Vendredi 27 mai, le Conseil de sécurité des Nations unies a prolongé d’un an l’embargo sur les armes à destination du Soudan du Sud. Le Conseil a fermement condamné les violations des droits de l’homme passées et en cours au pays et a exprimé sa profonde préoccupation face à la poursuite des combats dans ce pays.
La résolution 2633 renouvelle également les sanctions ciblées d’interdiction de voyager et de gel des avoirs contre les individus et les entités et prolonge le mandat du Groupe d’experts, qui assiste le travail du Comité des sanctions pour le Soudan du Sud, jusqu’au 1er juillet 2023.

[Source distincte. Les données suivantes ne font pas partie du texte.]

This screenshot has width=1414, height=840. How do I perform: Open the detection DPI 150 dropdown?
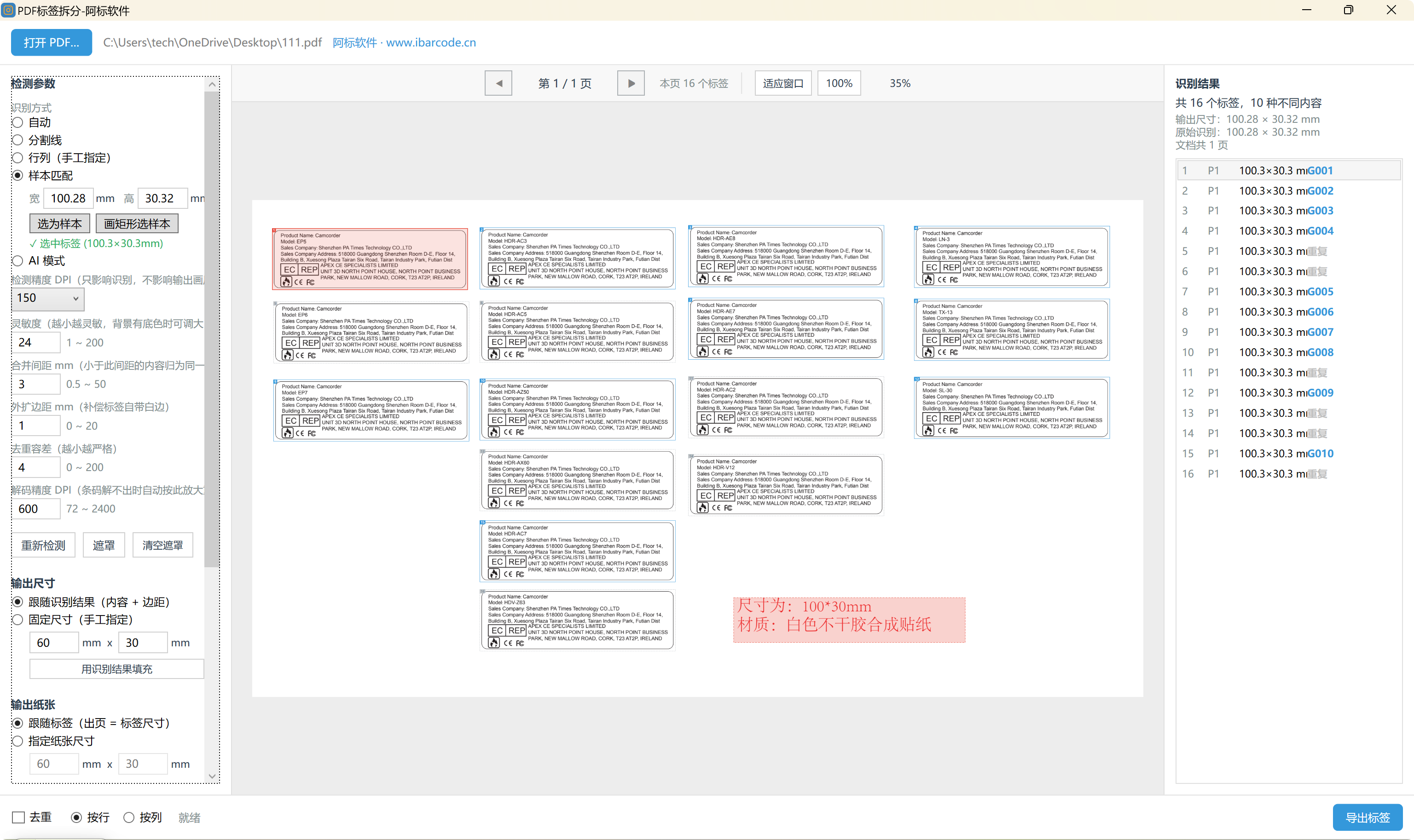coord(47,298)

Les experts ont déclaré que « l’achat par le gouvernement du Soudan du Sud d’environ 25 nouveaux véhicules blindés de transport de troupes pour la police, montrés sur une photo de mars, constituait une violation de l’embargo sur les armes de l’ONU, mais que les conditions des civils se sont aggravées en raison de la violence, des inondations, des déplacements et de l’insécurité alimentaire ».
La résolution stipule que l’embargo sur les armes ne s’appliquera pas à la fourniture, à la vente ou au transfert d’équipements militaires non létaux, uniquement à l’appui de la mise en œuvre de l’accord de paix de 2018.
La résolution a été approuvée par dix des quinze membres du conseil. Alors que la Chine, la Russie, l’Inde, le Gabon et le Kenya se sont abstenus de voter sur la résolution rédigée par les Etats-Unis.
Le Soudan du Sud a demandé à plusieurs reprises la levée de l’embargo sur les armes.